* Activity
Your answer must be every record below, written out exactly as it appears.

* Supplied records
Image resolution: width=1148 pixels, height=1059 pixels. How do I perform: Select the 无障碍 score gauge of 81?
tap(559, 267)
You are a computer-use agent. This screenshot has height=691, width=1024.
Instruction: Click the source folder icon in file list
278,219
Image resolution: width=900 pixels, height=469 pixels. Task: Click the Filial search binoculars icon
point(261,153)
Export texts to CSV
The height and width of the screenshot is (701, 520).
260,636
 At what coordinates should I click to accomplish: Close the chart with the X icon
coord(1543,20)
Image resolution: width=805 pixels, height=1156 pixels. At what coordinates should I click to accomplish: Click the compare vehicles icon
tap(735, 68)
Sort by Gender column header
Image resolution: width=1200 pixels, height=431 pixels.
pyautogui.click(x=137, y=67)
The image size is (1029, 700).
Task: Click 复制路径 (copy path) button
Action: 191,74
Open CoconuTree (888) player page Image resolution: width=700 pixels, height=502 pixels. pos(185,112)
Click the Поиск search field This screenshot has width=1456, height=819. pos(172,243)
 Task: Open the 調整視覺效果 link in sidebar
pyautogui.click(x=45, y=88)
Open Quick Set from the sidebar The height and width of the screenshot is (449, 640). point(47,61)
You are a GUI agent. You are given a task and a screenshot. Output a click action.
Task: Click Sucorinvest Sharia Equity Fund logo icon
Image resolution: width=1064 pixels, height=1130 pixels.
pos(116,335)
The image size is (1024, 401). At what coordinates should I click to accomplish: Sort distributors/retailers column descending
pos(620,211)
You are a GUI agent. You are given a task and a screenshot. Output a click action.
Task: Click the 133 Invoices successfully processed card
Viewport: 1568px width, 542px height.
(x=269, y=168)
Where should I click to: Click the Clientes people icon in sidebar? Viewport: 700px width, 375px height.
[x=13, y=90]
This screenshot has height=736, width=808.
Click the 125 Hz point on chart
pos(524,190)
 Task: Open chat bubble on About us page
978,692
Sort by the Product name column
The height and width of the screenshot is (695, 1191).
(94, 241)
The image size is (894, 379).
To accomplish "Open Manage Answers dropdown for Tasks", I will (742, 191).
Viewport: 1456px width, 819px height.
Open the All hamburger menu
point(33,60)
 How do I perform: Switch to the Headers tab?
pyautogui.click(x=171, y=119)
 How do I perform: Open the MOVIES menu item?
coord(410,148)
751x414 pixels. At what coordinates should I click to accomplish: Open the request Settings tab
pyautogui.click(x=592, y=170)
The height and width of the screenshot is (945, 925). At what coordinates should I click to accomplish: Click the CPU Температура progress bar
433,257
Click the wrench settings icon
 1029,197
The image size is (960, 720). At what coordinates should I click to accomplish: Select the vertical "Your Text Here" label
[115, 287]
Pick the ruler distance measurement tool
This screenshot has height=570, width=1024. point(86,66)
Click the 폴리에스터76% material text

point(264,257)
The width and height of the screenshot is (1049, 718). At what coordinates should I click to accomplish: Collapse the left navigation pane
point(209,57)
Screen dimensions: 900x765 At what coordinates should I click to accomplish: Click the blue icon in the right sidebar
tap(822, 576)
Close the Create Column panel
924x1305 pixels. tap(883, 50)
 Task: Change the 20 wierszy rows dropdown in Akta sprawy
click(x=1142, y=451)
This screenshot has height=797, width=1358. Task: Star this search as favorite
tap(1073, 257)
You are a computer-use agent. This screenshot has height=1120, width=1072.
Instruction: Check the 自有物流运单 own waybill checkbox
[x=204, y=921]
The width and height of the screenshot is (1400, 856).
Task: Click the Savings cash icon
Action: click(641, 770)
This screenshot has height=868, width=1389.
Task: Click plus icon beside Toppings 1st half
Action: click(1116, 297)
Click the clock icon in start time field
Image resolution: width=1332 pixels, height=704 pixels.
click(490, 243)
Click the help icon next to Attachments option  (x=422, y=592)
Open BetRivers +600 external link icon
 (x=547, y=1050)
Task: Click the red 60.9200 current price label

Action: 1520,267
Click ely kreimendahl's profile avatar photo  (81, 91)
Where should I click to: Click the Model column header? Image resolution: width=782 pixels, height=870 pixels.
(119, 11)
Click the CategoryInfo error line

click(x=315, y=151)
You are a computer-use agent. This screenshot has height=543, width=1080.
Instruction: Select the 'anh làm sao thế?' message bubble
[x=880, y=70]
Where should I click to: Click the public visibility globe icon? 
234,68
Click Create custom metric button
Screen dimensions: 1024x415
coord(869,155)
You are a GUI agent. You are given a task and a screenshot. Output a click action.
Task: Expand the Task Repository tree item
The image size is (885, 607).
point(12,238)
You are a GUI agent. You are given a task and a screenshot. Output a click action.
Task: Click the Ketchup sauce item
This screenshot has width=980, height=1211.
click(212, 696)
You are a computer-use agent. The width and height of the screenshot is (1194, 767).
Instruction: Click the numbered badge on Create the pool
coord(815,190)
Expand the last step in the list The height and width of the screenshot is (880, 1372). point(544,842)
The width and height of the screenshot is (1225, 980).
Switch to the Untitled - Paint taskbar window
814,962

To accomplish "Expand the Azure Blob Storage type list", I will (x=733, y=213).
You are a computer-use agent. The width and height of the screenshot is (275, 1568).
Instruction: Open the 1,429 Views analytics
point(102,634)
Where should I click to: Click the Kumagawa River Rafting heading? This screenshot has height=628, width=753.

* Solved problem
Image resolution: width=1148 pixels, height=1059 pixels. How do I perform: Select the 无障碍 score gauge of 81?
tap(559, 267)
You are a computer-use agent. This screenshot has height=691, width=1024.
Instruction: Click the source folder icon in file list
278,219
Image resolution: width=900 pixels, height=469 pixels. Task: Click the Filial search binoculars icon
point(261,153)
Export texts to CSV
The height and width of the screenshot is (701, 520).
260,636
 At what coordinates should I click to accomplish: Close the chart with the X icon
coord(1543,20)
Image resolution: width=805 pixels, height=1156 pixels. At what coordinates should I click to accomplish: Click the compare vehicles icon
tap(735, 68)
Sort by Gender column header
Image resolution: width=1200 pixels, height=431 pixels.
pyautogui.click(x=137, y=67)
The image size is (1029, 700).
Task: Click 复制路径 (copy path) button
Action: 191,74
Open CoconuTree (888) player page Image resolution: width=700 pixels, height=502 pixels. pos(185,112)
Click the Поиск search field This screenshot has width=1456, height=819. pos(172,243)
 Task: Open the 調整視覺效果 link in sidebar
pyautogui.click(x=45, y=88)
Open Quick Set from the sidebar The height and width of the screenshot is (449, 640). point(47,61)
You are a GUI agent. You are given a task and a screenshot. Output a click action.
Task: Click Sucorinvest Sharia Equity Fund logo icon
Image resolution: width=1064 pixels, height=1130 pixels.
pos(116,335)
The image size is (1024, 401). At what coordinates should I click to accomplish: Sort distributors/retailers column descending
pos(620,211)
You are a GUI agent. You are given a task and a screenshot. Output a click action.
Task: Click the 133 Invoices successfully processed card
Viewport: 1568px width, 542px height.
(x=269, y=168)
Where should I click to: Click the Clientes people icon in sidebar? Viewport: 700px width, 375px height.
[x=13, y=90]
This screenshot has height=736, width=808.
Click the 125 Hz point on chart
pos(524,190)
 Task: Open chat bubble on About us page
978,692
Sort by the Product name column
The height and width of the screenshot is (695, 1191).
(94, 241)
The image size is (894, 379).
To accomplish "Open Manage Answers dropdown for Tasks", I will (742, 191).
Viewport: 1456px width, 819px height.
Open the All hamburger menu
point(33,60)
 How do I perform: Switch to the Headers tab?
pyautogui.click(x=171, y=119)
 How do I perform: Open the MOVIES menu item?
coord(410,148)
751x414 pixels. At what coordinates should I click to accomplish: Open the request Settings tab
pyautogui.click(x=592, y=170)
The height and width of the screenshot is (945, 925). At what coordinates should I click to accomplish: Click the CPU Температура progress bar
433,257
Click the wrench settings icon
 1029,197
The image size is (960, 720). At what coordinates should I click to accomplish: Select the vertical "Your Text Here" label
[115, 287]
Pick the ruler distance measurement tool
This screenshot has height=570, width=1024. point(86,66)
Click the 폴리에스터76% material text

point(264,257)
The width and height of the screenshot is (1049, 718). At what coordinates should I click to accomplish: Collapse the left navigation pane
point(209,57)
Screen dimensions: 900x765 At what coordinates should I click to accomplish: Click the blue icon in the right sidebar
tap(822, 576)
Close the Create Column panel
924x1305 pixels. tap(883, 50)
 Task: Change the 20 wierszy rows dropdown in Akta sprawy
click(x=1142, y=451)
This screenshot has height=797, width=1358. Task: Star this search as favorite
tap(1073, 257)
You are a computer-use agent. This screenshot has height=1120, width=1072.
Instruction: Check the 自有物流运单 own waybill checkbox
[x=204, y=921]
The width and height of the screenshot is (1400, 856).
Task: Click the Savings cash icon
Action: click(641, 770)
This screenshot has height=868, width=1389.
Task: Click plus icon beside Toppings 1st half
Action: click(1116, 297)
Click the clock icon in start time field
Image resolution: width=1332 pixels, height=704 pixels.
click(490, 243)
Click the help icon next to Attachments option  (x=422, y=592)
Open BetRivers +600 external link icon
 (x=547, y=1050)
Task: Click the red 60.9200 current price label

Action: 1520,267
Click ely kreimendahl's profile avatar photo  (81, 91)
Where should I click to: Click the Model column header? Image resolution: width=782 pixels, height=870 pixels.
(119, 11)
Click the CategoryInfo error line

click(x=315, y=151)
You are a computer-use agent. This screenshot has height=543, width=1080.
Instruction: Select the 'anh làm sao thế?' message bubble
[x=880, y=70]
Where should I click to: Click the public visibility globe icon? 
234,68
Click Create custom metric button
Screen dimensions: 1024x415
coord(869,155)
You are a GUI agent. You are given a task and a screenshot. Output a click action.
Task: Expand the Task Repository tree item
The image size is (885, 607).
point(12,238)
You are a GUI agent. You are given a task and a screenshot. Output a click action.
Task: Click the Ketchup sauce item
This screenshot has width=980, height=1211.
click(212, 696)
You are a computer-use agent. The width and height of the screenshot is (1194, 767).
Instruction: Click the numbered badge on Create the pool
coord(815,190)
Expand the last step in the list The height and width of the screenshot is (880, 1372). point(544,842)
The width and height of the screenshot is (1225, 980).
Switch to the Untitled - Paint taskbar window
814,962

To accomplish "Expand the Azure Blob Storage type list", I will (x=733, y=213).
You are a computer-use agent. The width and height of the screenshot is (275, 1568).
Instruction: Open the 1,429 Views analytics
point(102,634)
Where should I click to: Click the Kumagawa River Rafting heading? This screenshot has height=628, width=753.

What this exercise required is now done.